Our Arab neighbors understand the idea. When a son marries he builds his home near or above his parents' home. I seriously doubt that any American policy-maker would ever consider denying Palestinians the right to "natural growth" in their places of residence.
A recent Washington Post article described the role played by President Obama's Jewish friends and advisors in setting his draconian anti-settlement policies. It's a shame that the advisors have little or none of the deep emotional Jewish ties to the birthplace and birthright of Judaism - the Biblical sites in east Jerusalem, Hebron or Shiloh. They view with distain the religious devotion of the modern Orthodox Jews and the more than 100,000 ultra-Orthodox Jews who live in Judea and Samaria (not unlike the embarrassment that their parents felt toward their Yiddish-speaking Orthodox grandparents who arrived in America in the early 20th century). Unlike their American Jewish cousins, there will be little if any intermarriage or assimilation among the observant Israeli Jews.
The American friends and advisors to Obama may be friends or relatives of Israelis who are, more often than not, secular Israelis from the Tel Aviv region. The ignorance about the religious "other" is not the sole property of the American Jewish advisors.
Former Prime Ministers Barak and Olmert were quick to relinquish the Jewish patrimony. During the Oslo Accords withdrawal one Israeli military negotiator had no inkling about the sanctity of Rachel's Tomb and "gave it away" until ultra-Orthodox rabbinic leaders persuaded Prime Minister Rabin to correct the spiritual crime.
The relationship between Obama's Jews on one hand and the ardent American Zionists and patriotic Israelis on the other is reminiscent of a conversation held more than a century ago between Chaim Weizmann and Lord Arthur Balfour, the eventual author of the Balfour Declaration that launched the policy to establish a Jewish homeland.
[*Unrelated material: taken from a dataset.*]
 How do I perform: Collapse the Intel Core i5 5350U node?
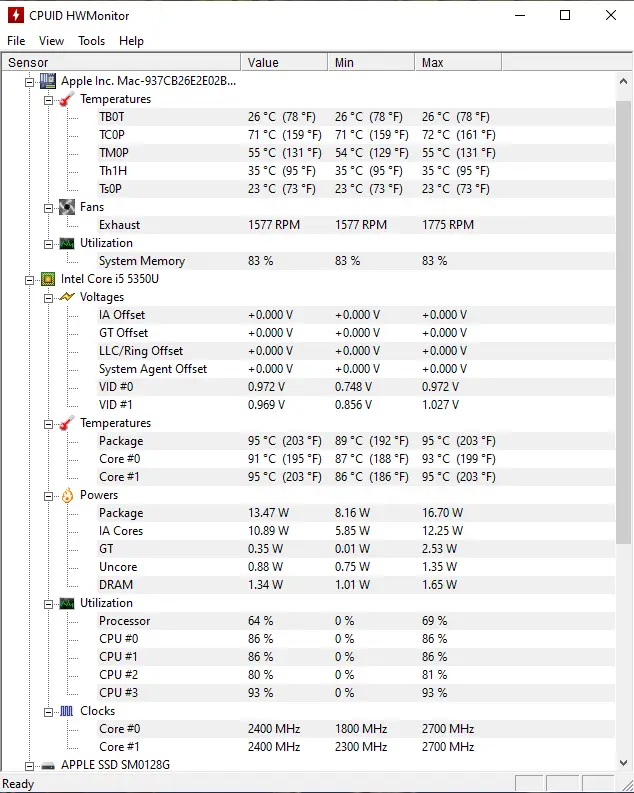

Balfour could not fathom why persecuted Russian Jews refused an offer of safe asylum in Uganda. Weizmann argued that Zionist Jews could not accept a home anywhere but Jerusalem.
"Suppose I were to offer you Paris instead of London," Weizmann said.
"But, Dr. Weizmann," Balfour responded, "we have London."
"That is true," Weizmann said, "but we had Jerusalem when London was a marsh."
Balfour asked, "Are there many Jews who think like you?"
"I believe I speak the minds of millions of Jews," replied Weizmann.
"It is curious," said Balfour, "the Jews I meet are quite different."
"Mr. Balfour," Weizmann retorted, "you meet the wrong kind of Jews."
We all pray that Uriya and his classmates will be spared the army service that his father, uncles and grandfather have all experienced.
But if one day he will have to don a uniform, he will know about his centuries-old ties to the land.